Complex Numbers

Stan supports complex scalars, matrices, and vectors as well as real-based ones.

Working with complex numbers

This section describes the complex scalar type, including how to build complex numbers, assign them, and use them in arrays and functions.

Constructing and accessing complex numbers

Complex numbers can be constructed using imaginary literals. For example,

complex z = -1.1 + 2.3i;

produces the complex number $- 1.1 + 2.3 i$ . This only works if the real and imaginary components are literal numerals. To construct a complex number out of arbitrary real variables, the to_complex() function may be used. For example, the following code will work if x and y are parameters, transformed data, or local variables in a function or model block.

real x = // ...
real y = // ...
complex z = to_complex(x, y);

The real and imaginary parts of the complex number can be accessed with getters as follows.
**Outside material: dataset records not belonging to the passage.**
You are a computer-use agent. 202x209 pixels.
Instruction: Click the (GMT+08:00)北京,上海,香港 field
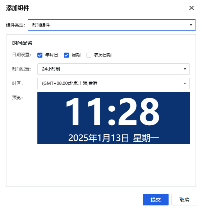click(114, 83)
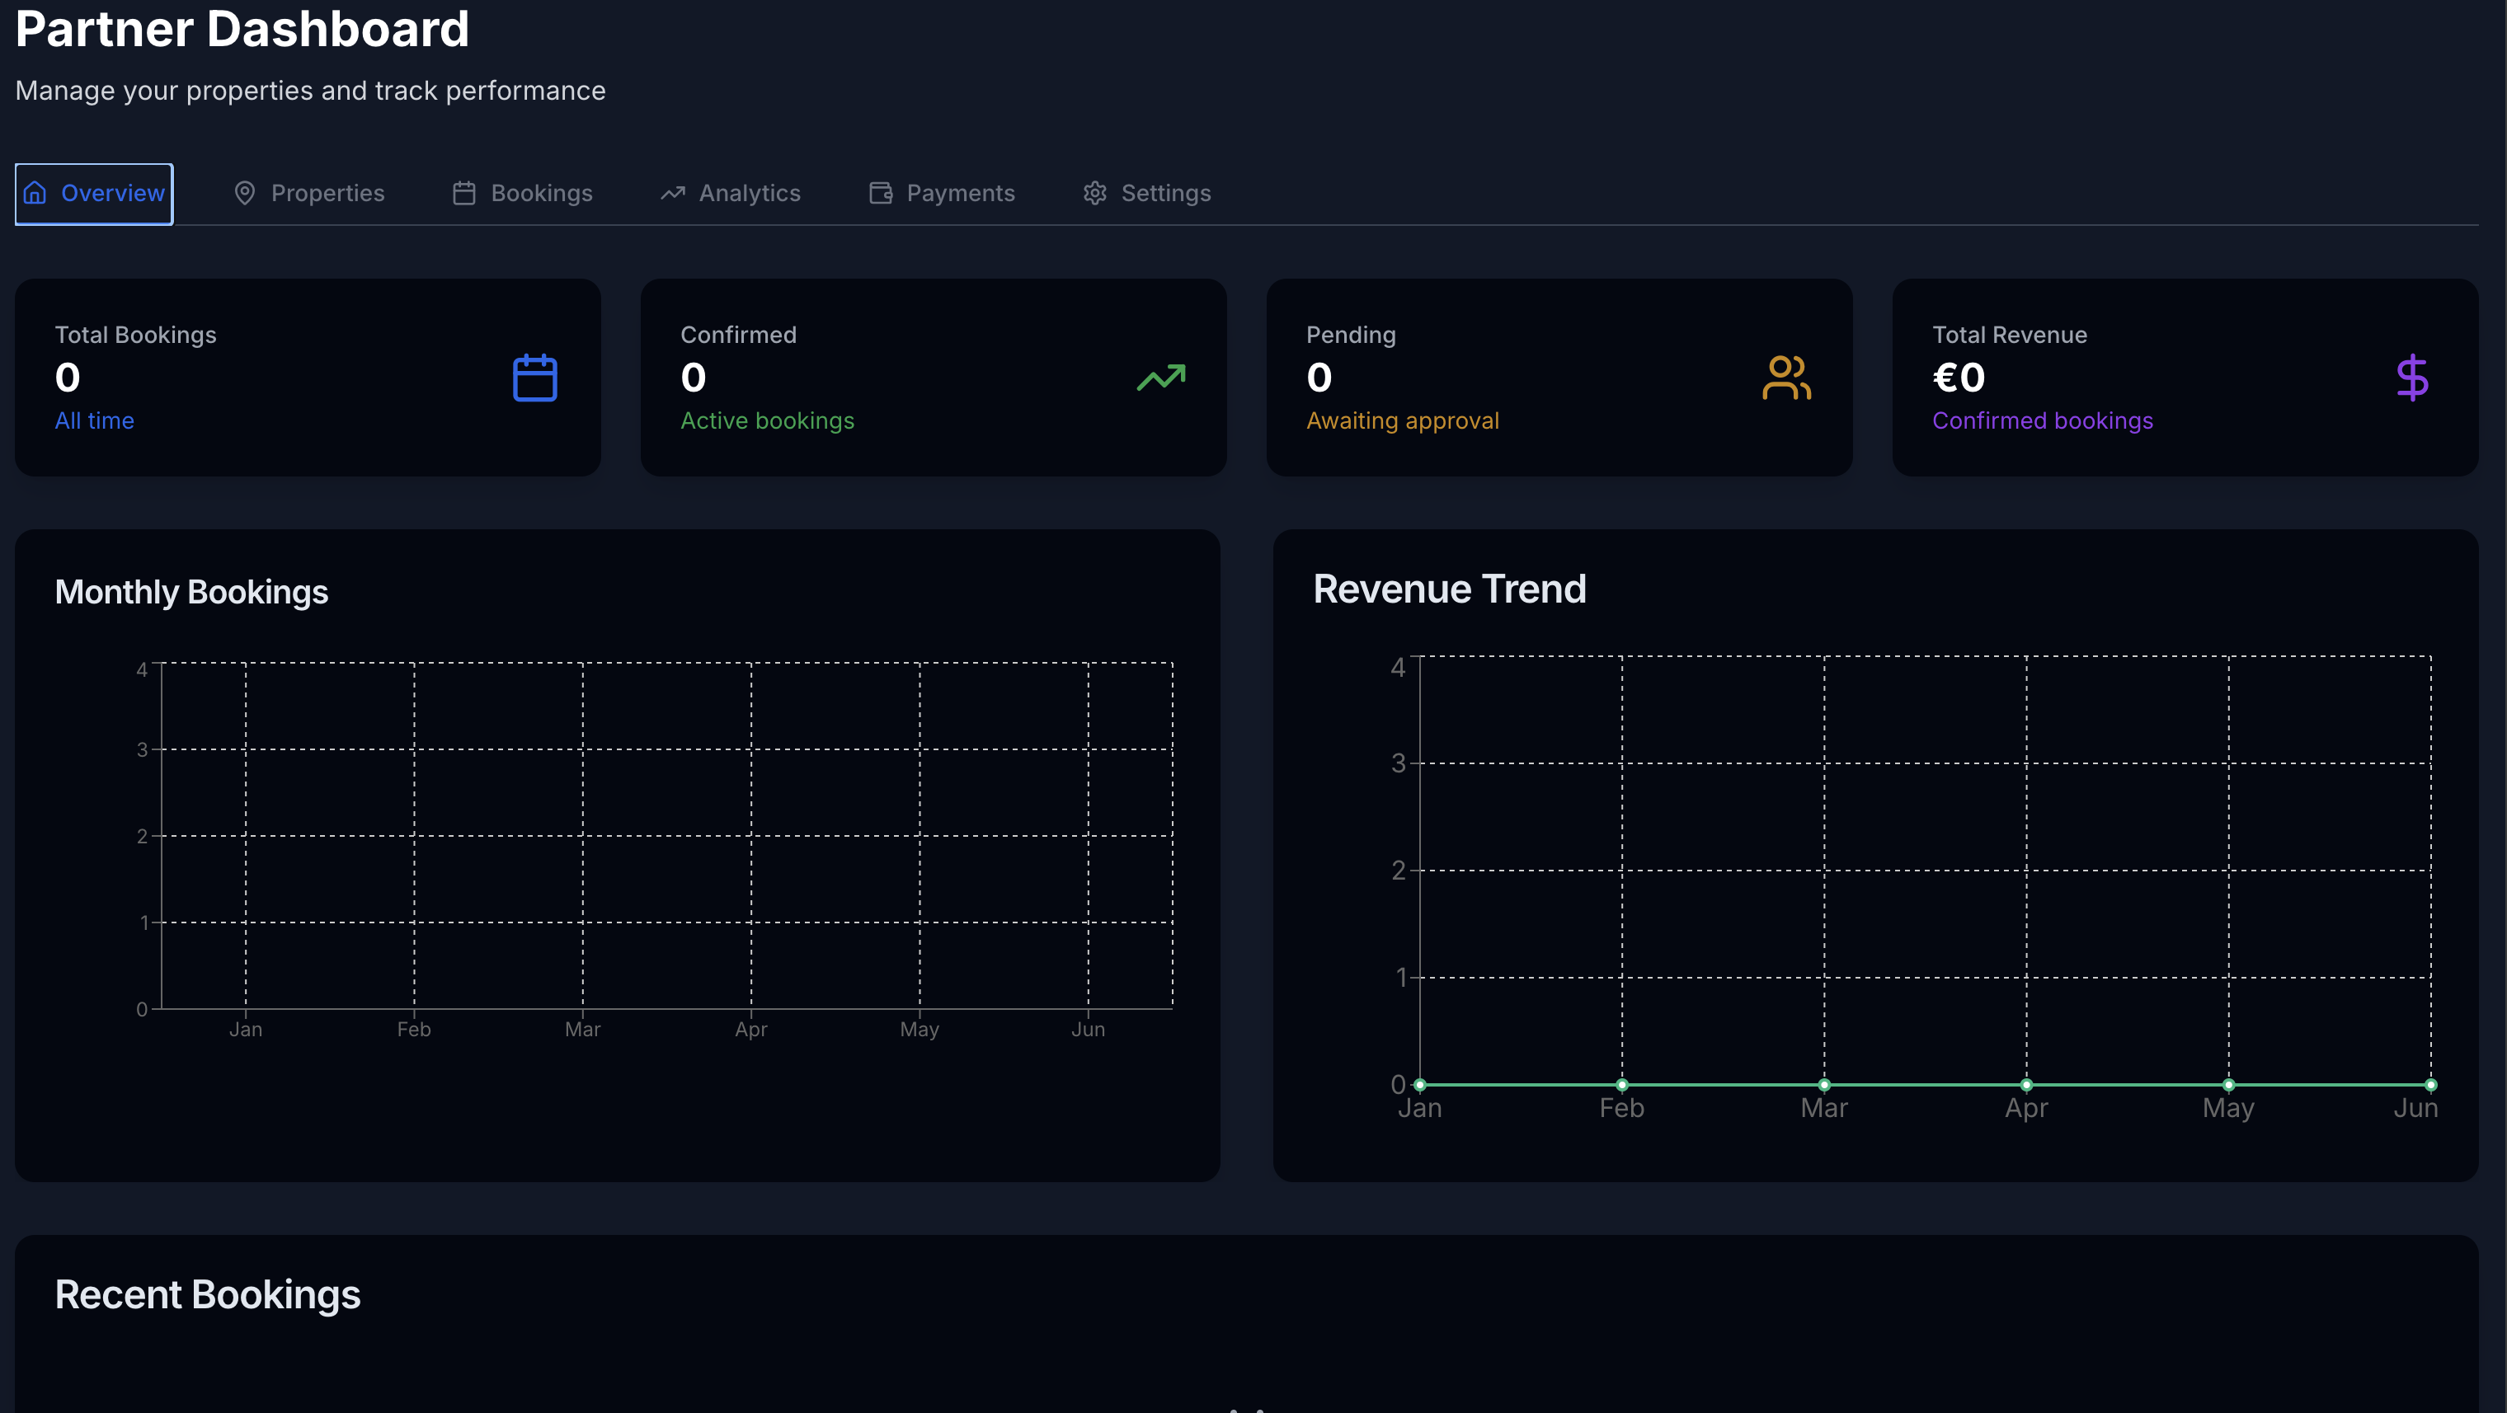2507x1413 pixels.
Task: Click the gear icon beside Settings
Action: pos(1095,193)
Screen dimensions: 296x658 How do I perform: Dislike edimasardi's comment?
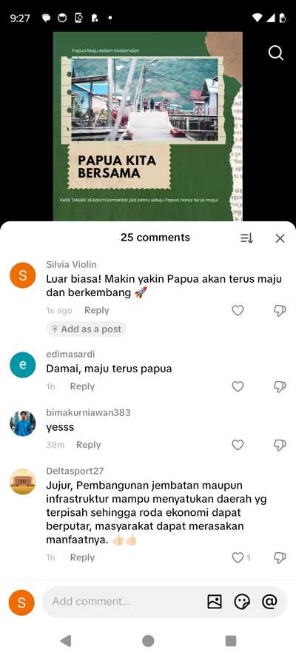[x=280, y=386]
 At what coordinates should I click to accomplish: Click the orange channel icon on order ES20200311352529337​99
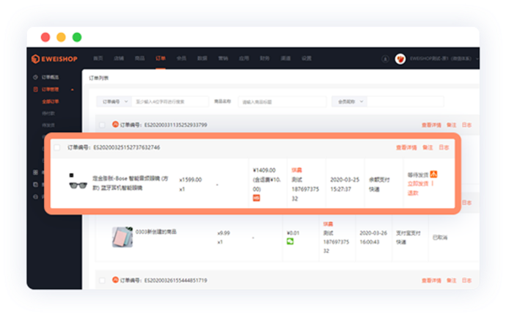(114, 125)
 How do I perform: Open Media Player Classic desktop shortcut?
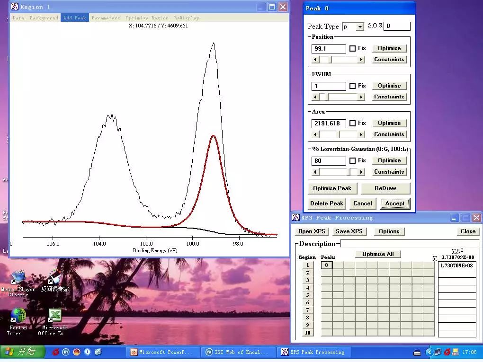pos(18,283)
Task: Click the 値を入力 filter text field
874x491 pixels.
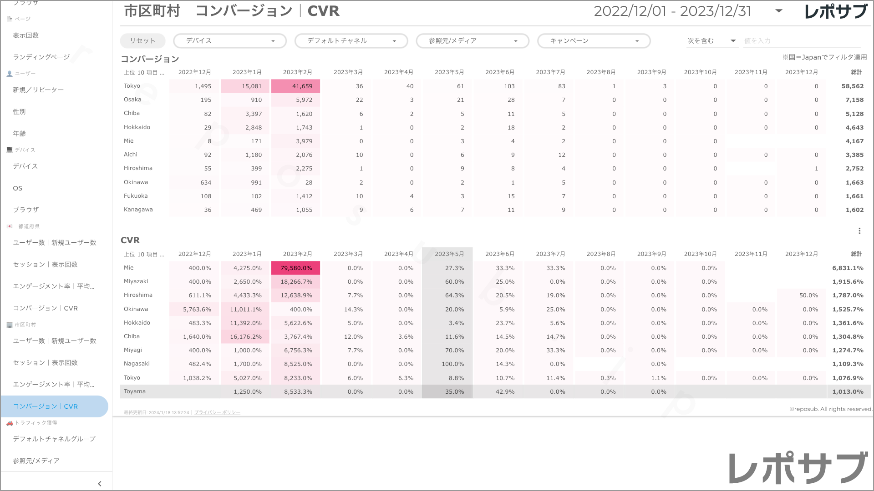Action: tap(801, 41)
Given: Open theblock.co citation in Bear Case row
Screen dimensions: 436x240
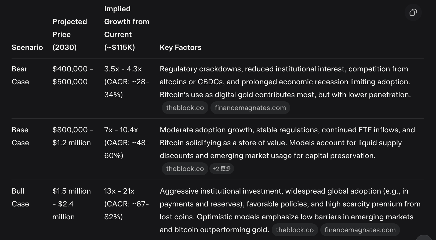Looking at the screenshot, I should (x=185, y=108).
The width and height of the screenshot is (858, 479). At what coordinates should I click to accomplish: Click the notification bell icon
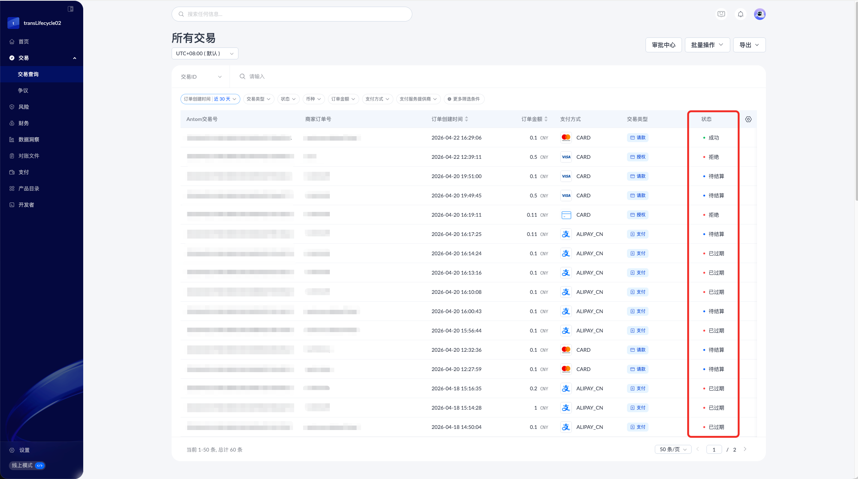(740, 14)
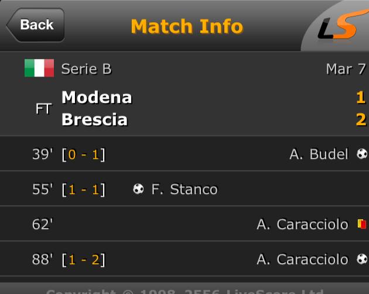
Task: Select the A. Budel scorer name
Action: (x=319, y=155)
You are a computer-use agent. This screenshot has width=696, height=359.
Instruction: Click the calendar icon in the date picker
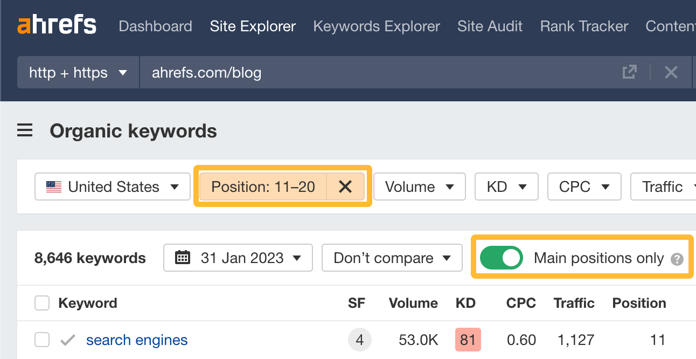click(183, 258)
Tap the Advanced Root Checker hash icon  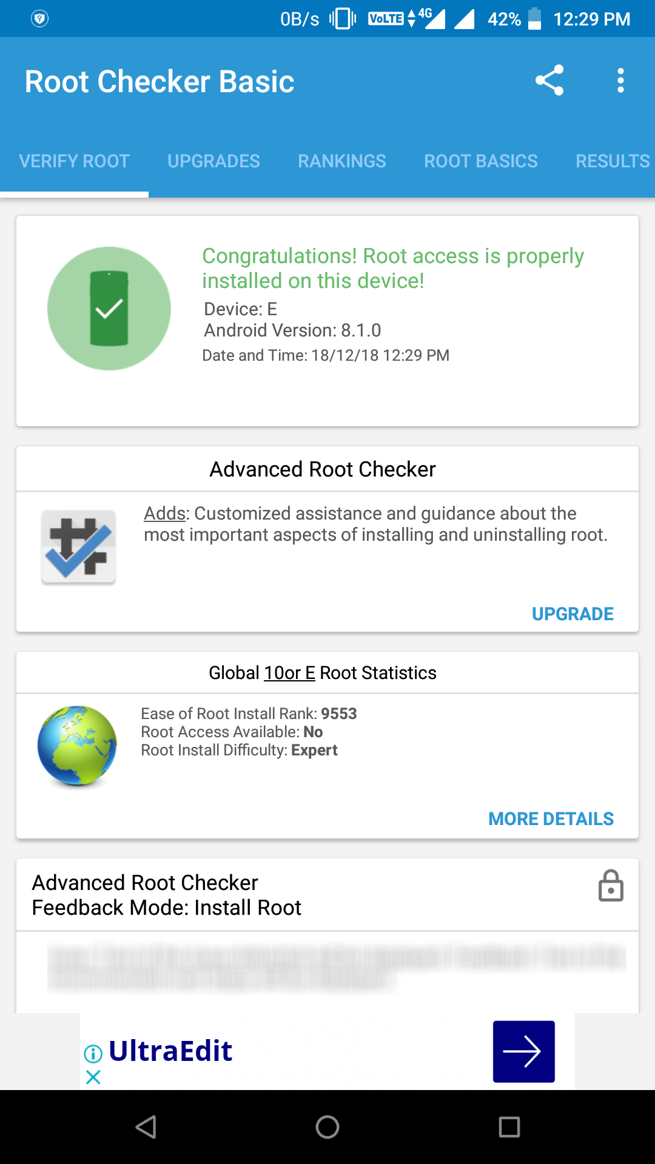point(79,547)
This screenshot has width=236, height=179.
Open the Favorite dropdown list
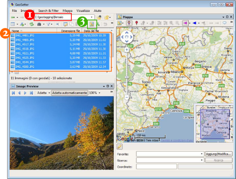coord(202,154)
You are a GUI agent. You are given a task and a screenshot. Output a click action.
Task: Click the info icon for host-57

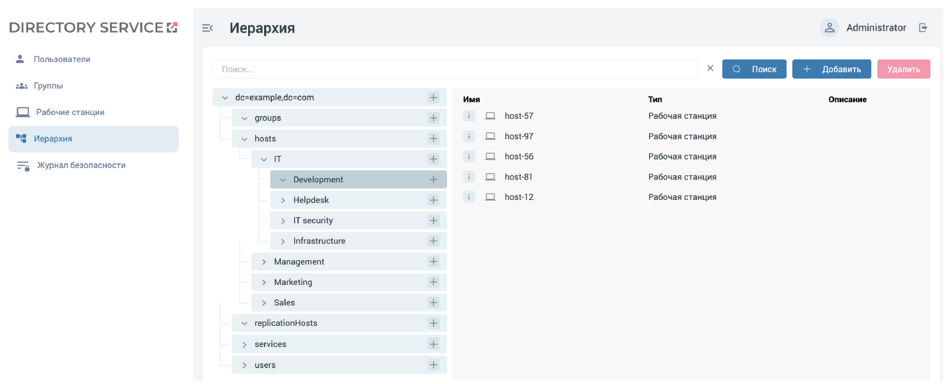point(469,116)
real x = get_real(z);  // x = -1.1
real y = get_imag(z);  // y = 2.3

Complex numbers can be compared using equality (or inequality), but not with greater than or less than operators. For example, after running the code above, the following code snippet will print “hello”.

complex a = 3.2 + 2i;
complex b = to_complex(3.2, 2);
if (a == b) print("hello");

Complex assignment and promotion

Integer- or real-valued expressions may be assigned to complex numbers, with the corresponding imaginary component set to zero.

complex z1 = 3;  // int promoted to 3 + 0i
complex z2 = 3.2;  // real promoted to 3.2 + 0.i

Complex arrays

Arrays of complex numbers work as usual and allow the usual curly bracket constructors.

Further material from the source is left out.